What to work on: Write out every line of the records below without changing anything, and omit the pictures.
+ + +
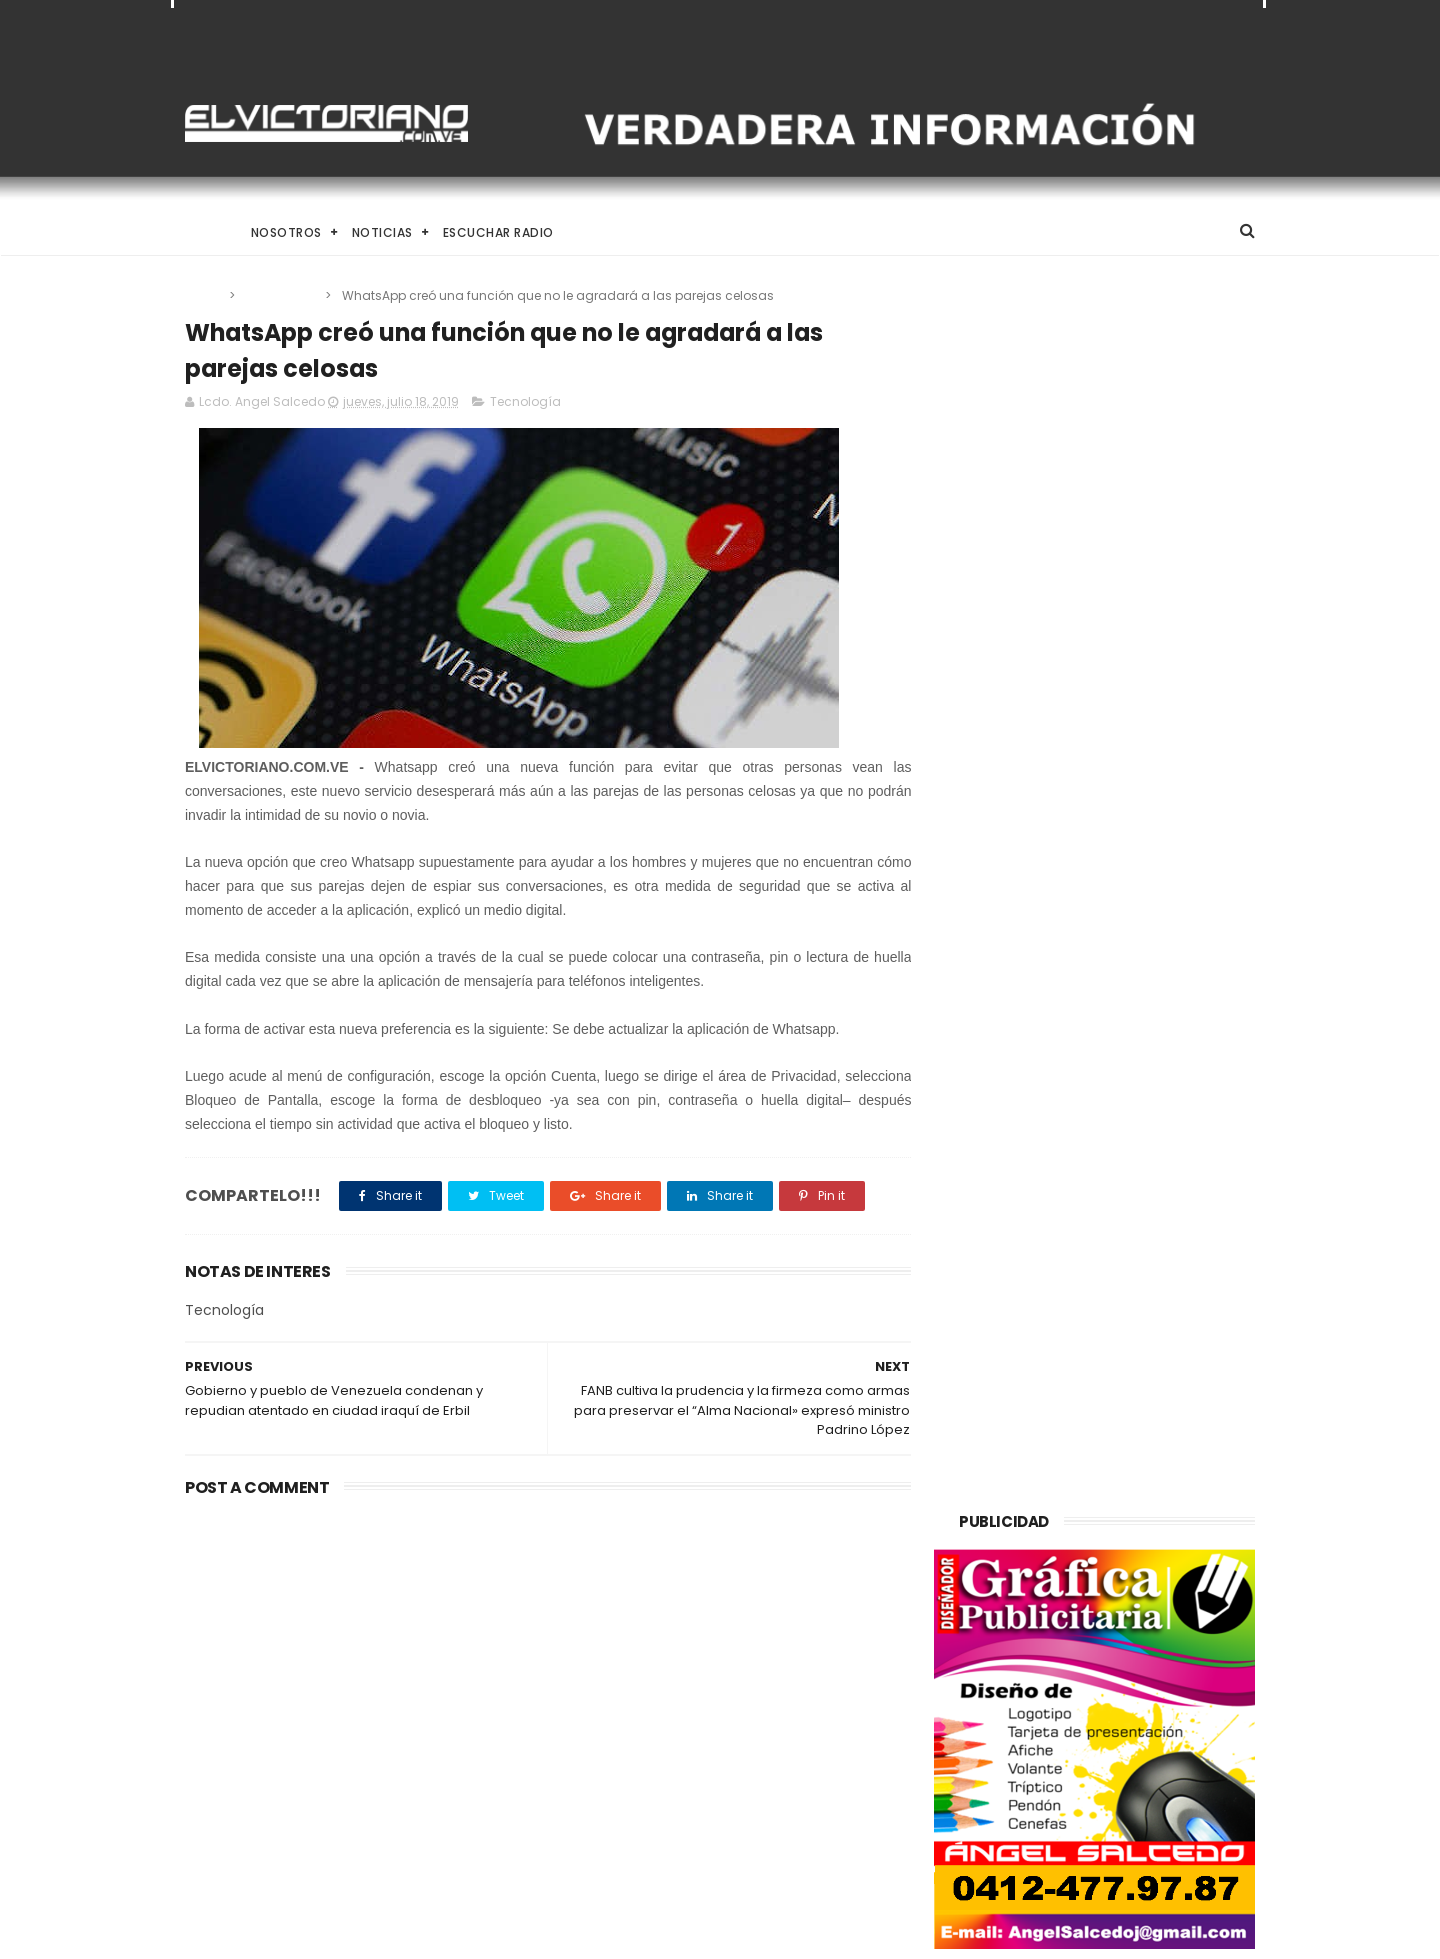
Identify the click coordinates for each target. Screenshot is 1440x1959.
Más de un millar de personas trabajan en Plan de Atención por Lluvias (762, 1735)
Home (203, 232)
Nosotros (286, 232)
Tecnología (281, 295)
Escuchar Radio (498, 232)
+ + +
The output:
Identify the click coordinates for each target. Screenshot is 1440x1959.
Más de un millar de personas trabajan en Plan de Atención por Lluvias (762, 1735)
Home (203, 232)
Nosotros (286, 232)
Tecnología (281, 295)
Escuchar Radio (498, 232)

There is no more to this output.